The use of PRO tools within these studies provides insight into patient-reported symptoms that may be underreported by individuals during standard screening for adverse drug events [38]. Others have suggested increasing the use of PRO tools in clinical research in order to differentiate in greater detail the benefit of various regimens [31, 39, 40]. Additionally, the use of longitudinal modeling allows for a greater understanding of the prevalence of HIV symptoms over time.

As the efficacy of well tolerated antiretroviral FDC regimens in clinical trials reaches above 90%, it is important to demonstrate the comparative impact of various FDC options on HRQL measures and the degree to which they are perceived by the individual as being bothersome. Tolerability and acceptance of long-term medication affect adherence to and persistence with that therapy. Adherence to antiretroviral treatments has been shown to improve outcomes and lower healthcare costs. Results from a real-world database analysis found that individuals who were 95% or more adherent to therapy had lower hospitalization rates and associated healthcare costs compared with those who had lower adherence rates [41]. Similarly, increased cost has been associated with adverse events. Among 11 adverse events (rash, nausea or vomiting, diarrhea, dizziness, headache, sleep-related symptoms, hepatotoxicity, lipid disorders, depression, anxiety, and suicide or self-injury) observed with NRTI use, sleep-related adverse events had the highest outpatient care cost, with a mean per-episode cost of US$6438 (IQR 615–5882; median US$1785). Over a 5-year time period, sleep-related adverse events accounted for the second highest overall mean healthcare cost of US$8307, with only nausea and vomiting exceeding it with US$12,833 [42].

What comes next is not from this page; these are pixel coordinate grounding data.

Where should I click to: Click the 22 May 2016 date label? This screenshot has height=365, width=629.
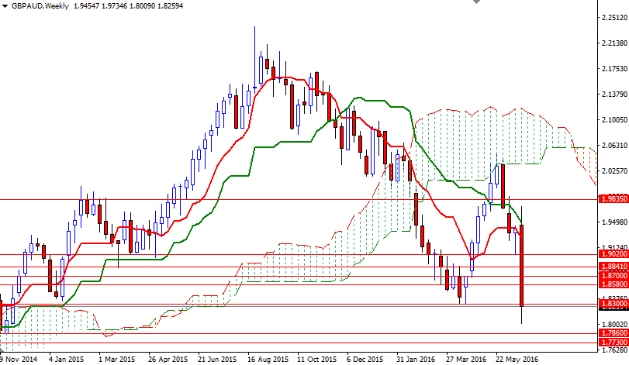pos(518,360)
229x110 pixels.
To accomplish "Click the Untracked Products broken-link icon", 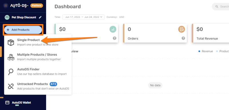I will [11, 87].
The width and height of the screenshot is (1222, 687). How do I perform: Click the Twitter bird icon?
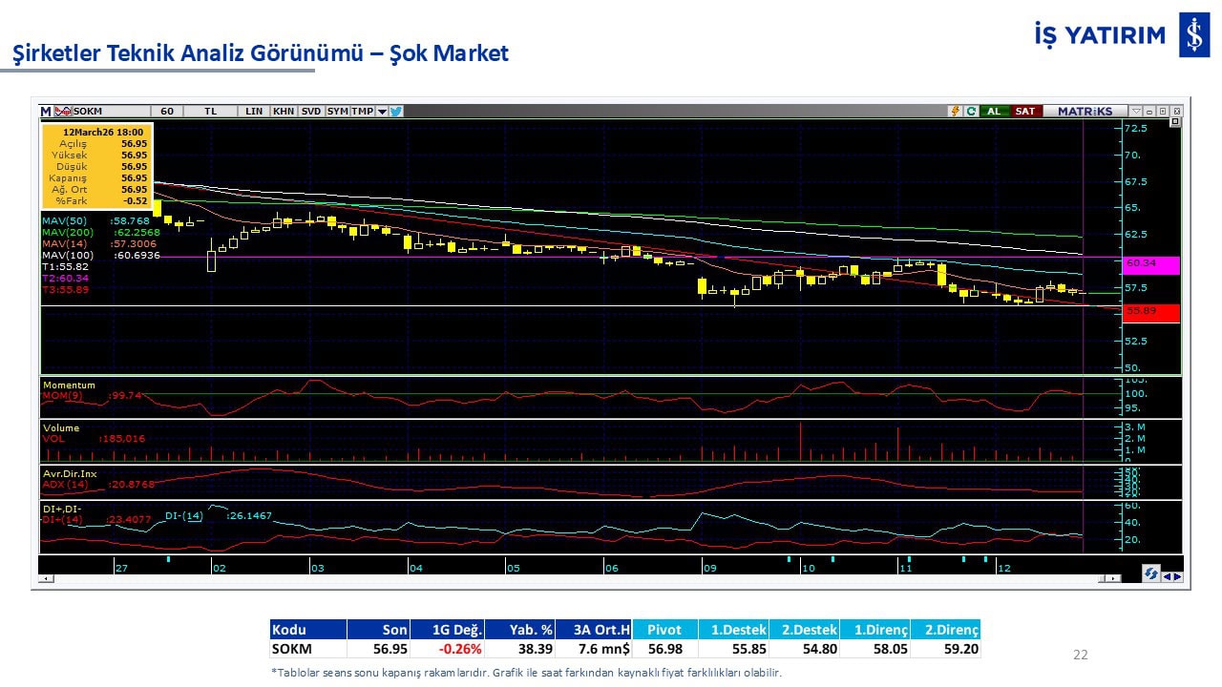click(x=396, y=111)
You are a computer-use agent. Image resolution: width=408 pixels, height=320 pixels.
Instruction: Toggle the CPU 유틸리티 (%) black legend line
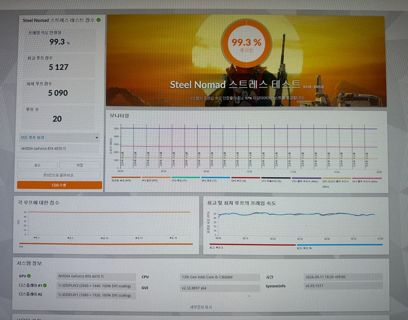point(275,179)
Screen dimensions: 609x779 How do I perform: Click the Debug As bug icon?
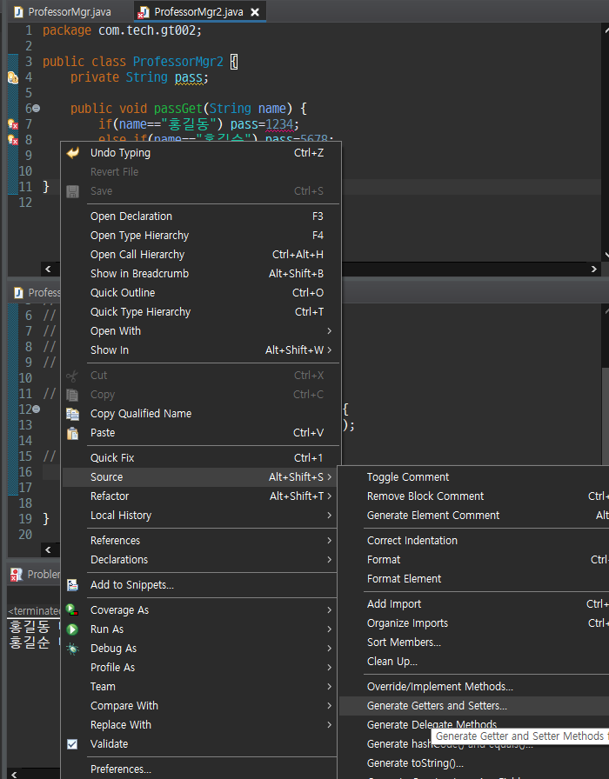73,649
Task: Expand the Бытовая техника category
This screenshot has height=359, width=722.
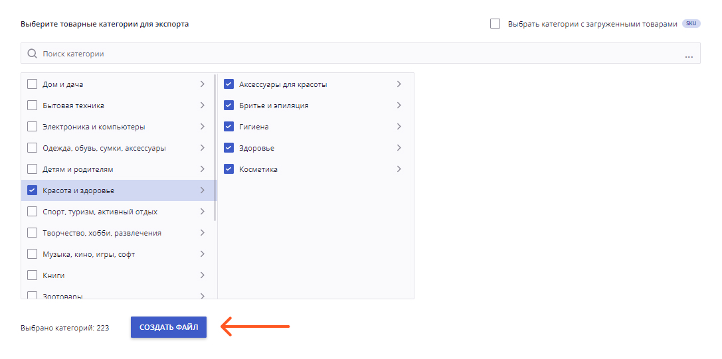Action: point(203,105)
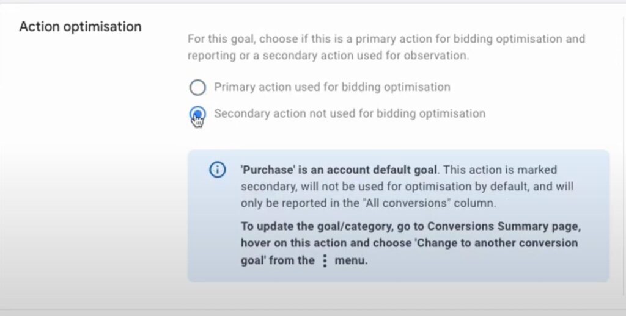
Task: Click 'To update the goal/category' instruction text
Action: [x=312, y=226]
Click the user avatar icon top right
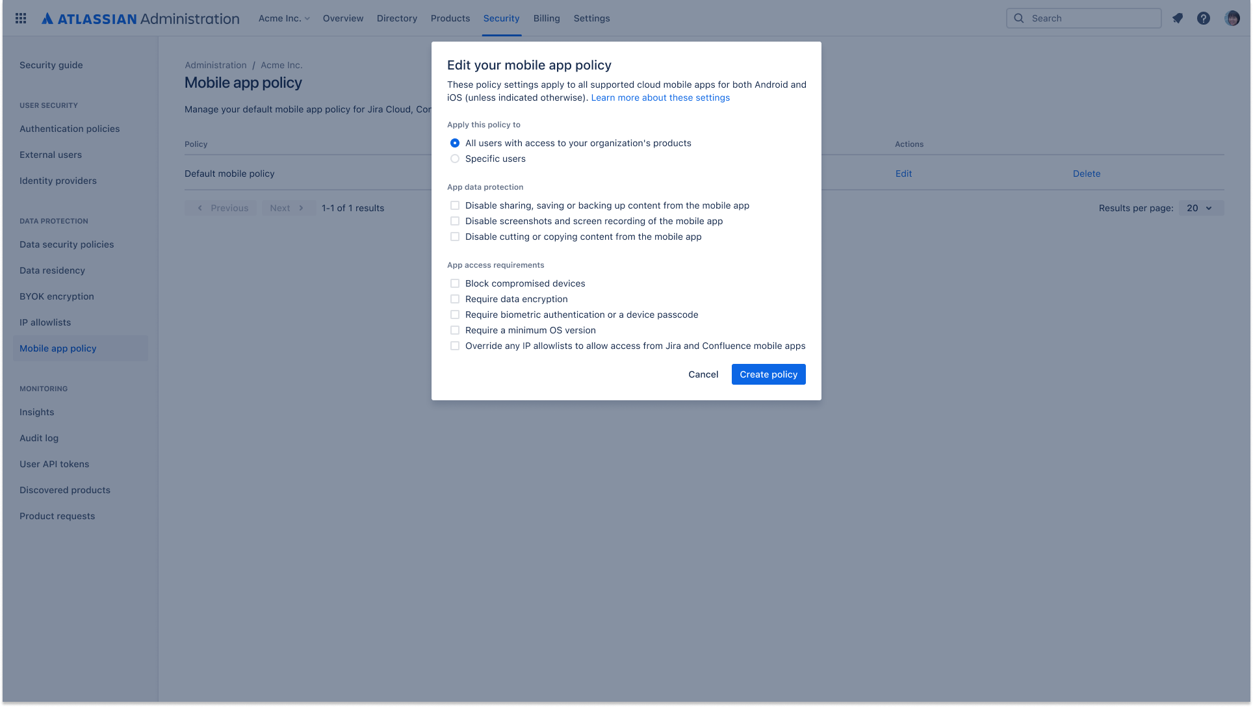This screenshot has width=1253, height=707. click(1232, 18)
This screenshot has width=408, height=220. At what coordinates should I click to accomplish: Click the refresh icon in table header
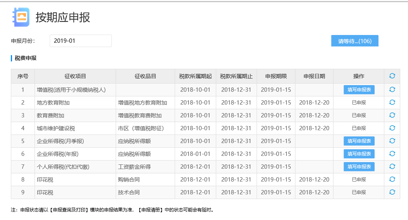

There are limitations to this analysis that should be considered. While the results of the two studies are generalizable to a broad patient population as both treatment-naïve and virologically suppressed adults were evaluated, they may not be generalizable to those who are not White males as the majority of the study participants were male and White. Furthermore, unlike investigator-reported symptoms, those reported by study participants are not graded using a standard scheme. Therefore, the severity of participant-reported symptoms may not be clear. However, the Likert scale did provide a sense of the degree to which a symptom was considered bothersome. Arguably, any symptom perceived to be bothersome to any extent is undesirable. Lastly, generalizability of study findings must be done with caution as the current study populations were relatively healthy with few co-morbidities; those who switched to B/F/TAF were stably suppressed with no tolerability issues to their antiretroviral therapy at baseline.

5 Conclusions

Overall, these studies demonstrated that over approximately 1 year of follow-up after initiating or switching antiretroviral treatments, B/F/TAF was associated with fewer bothersome symptoms, especially nausea and vomiting, as well as sleep difficulties, than with ABC/DTG/3TC. Patient-reported symptoms may be an important consideration when selecting among highly efficacious options for the treatment of HIV infection and should continue to be studied in clinical trials.

Data Availability Statement

The datasets generated during and/or analyzed during the current study are not publicly available due to the fact that they are proprietary intellectual property of the Sponsor (Gilead Sciences), but are available from the corresponding author on reasonable request.